While he conceded that the US was a major export market for Malaysia, he felt the Malaysian economy was “big enough on its own to stand up without being reliant on the outside world”.
On the performance of Bursa Malaysia which temporarily halted trading yesterday, O’Carroll said: “I think Bursa is just like any stock exchange around the world.
“The market reacts to different news and different things happening.

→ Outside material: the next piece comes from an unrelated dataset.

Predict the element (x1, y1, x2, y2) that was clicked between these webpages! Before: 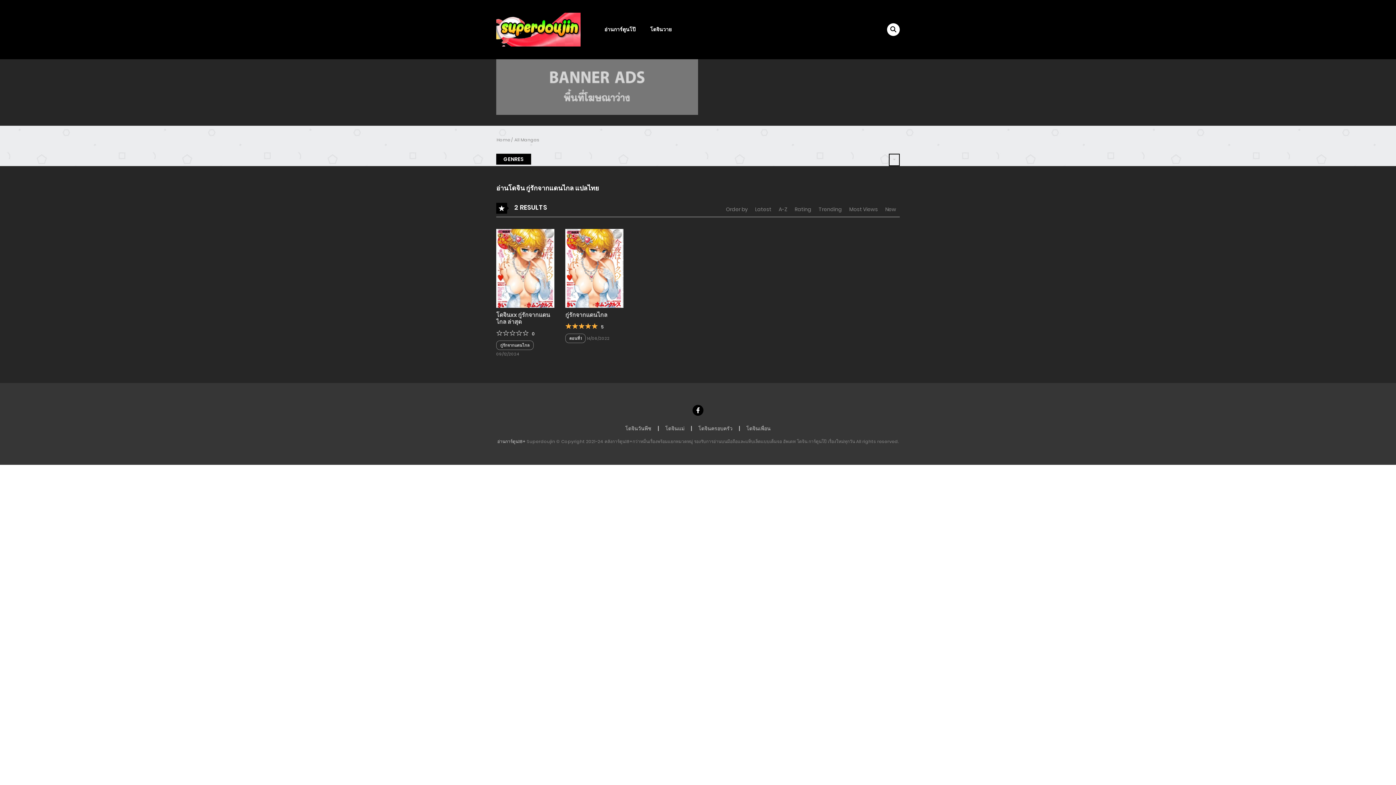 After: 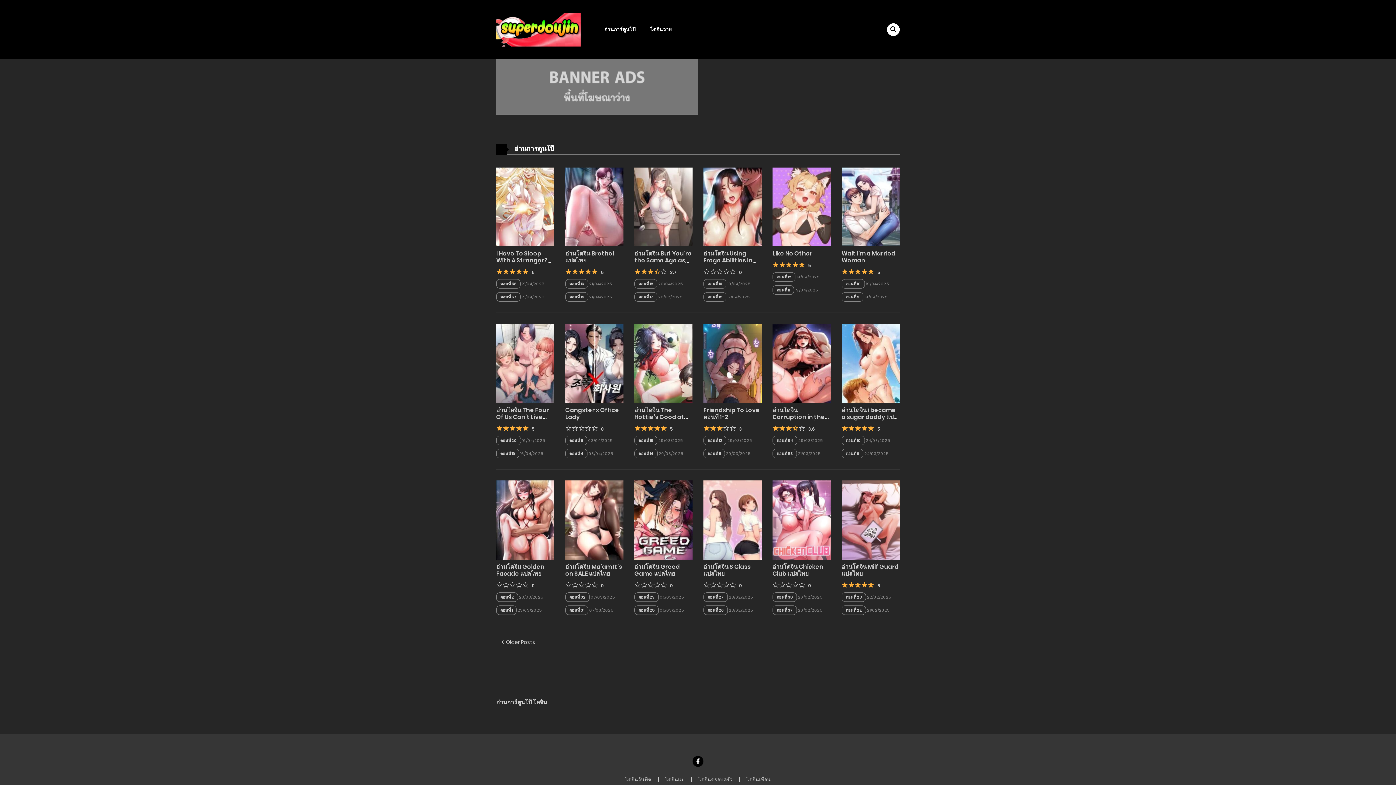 Action: bbox: (496, 136, 510, 142) label: HomePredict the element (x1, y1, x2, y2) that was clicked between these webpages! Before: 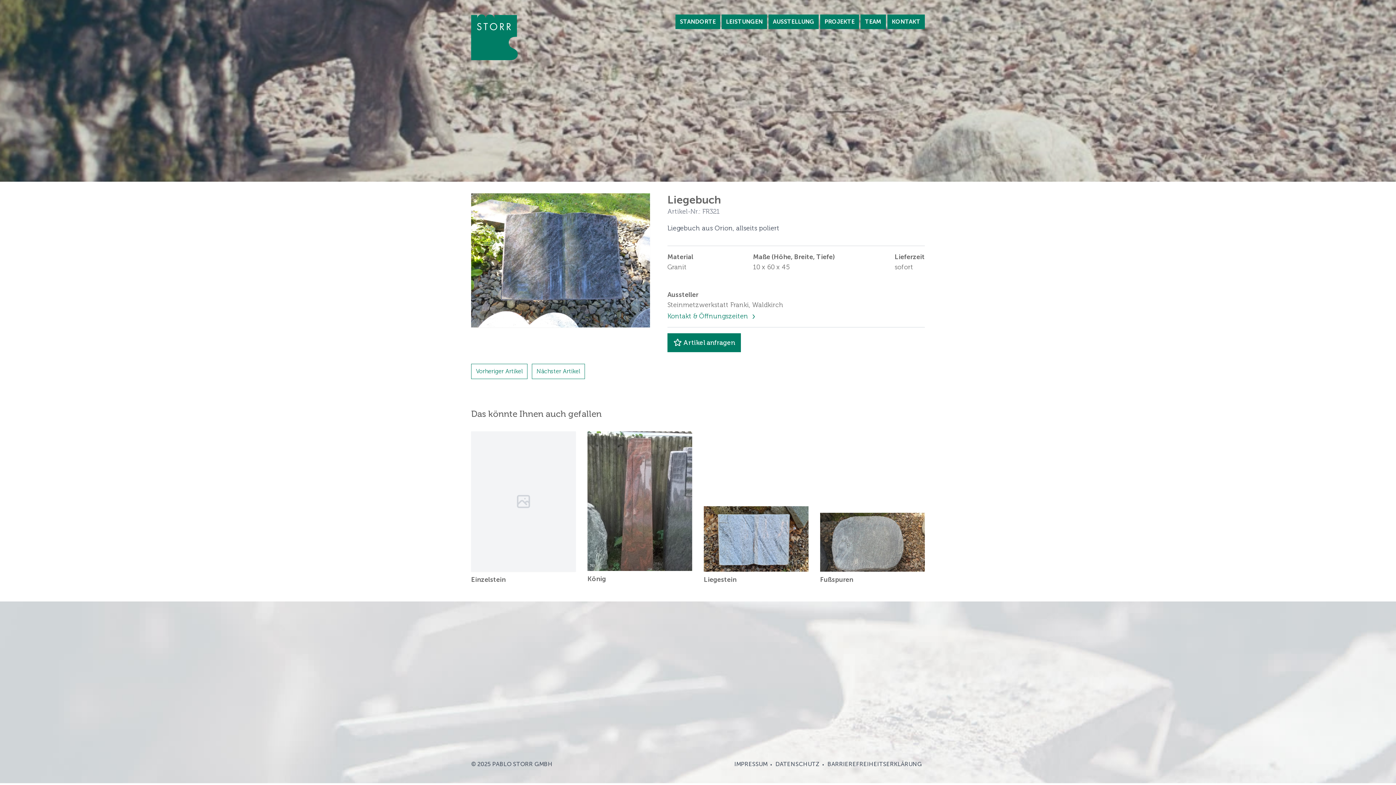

I think that is the sign that the Malaysian market is a healthy market.” Nestle shares closed unchanged at RM26 yesterday.
Speaking after the launch of Nestle Professional, a globally managed business division dedicated to the out-of-home and beverage market, O'Caroll said Nestle expected double-digit growth in the number of operators by end-2009 from 50,000 currently.
The new division was previously known as FoodServices Business Unit.
“Dining out is today more a necessity, and as demographics continue to change and people’s lifestyles lead them to seek precious free time, the food service industry or out-of-home dining is becoming an increasingly important area of revenue growth,” said O’Carroll.
He said the out-of-home segment was a growing market that the company intended to develop further.
He added that today, Nestle was the global leader in the out-of-home market, which is worth an estimated 2,000 billion Swiss francs annually.
“Nestle Professional is a significant business with sales of over 7 billion Swiss francs annually. In Malaysia, the value of this business is about RM11.2bil.
“While Nestle is already the world leader in the food services sector, the group believes the overall market opportunity will be better tapped with a dedicated, segment-specific organisation,” he added.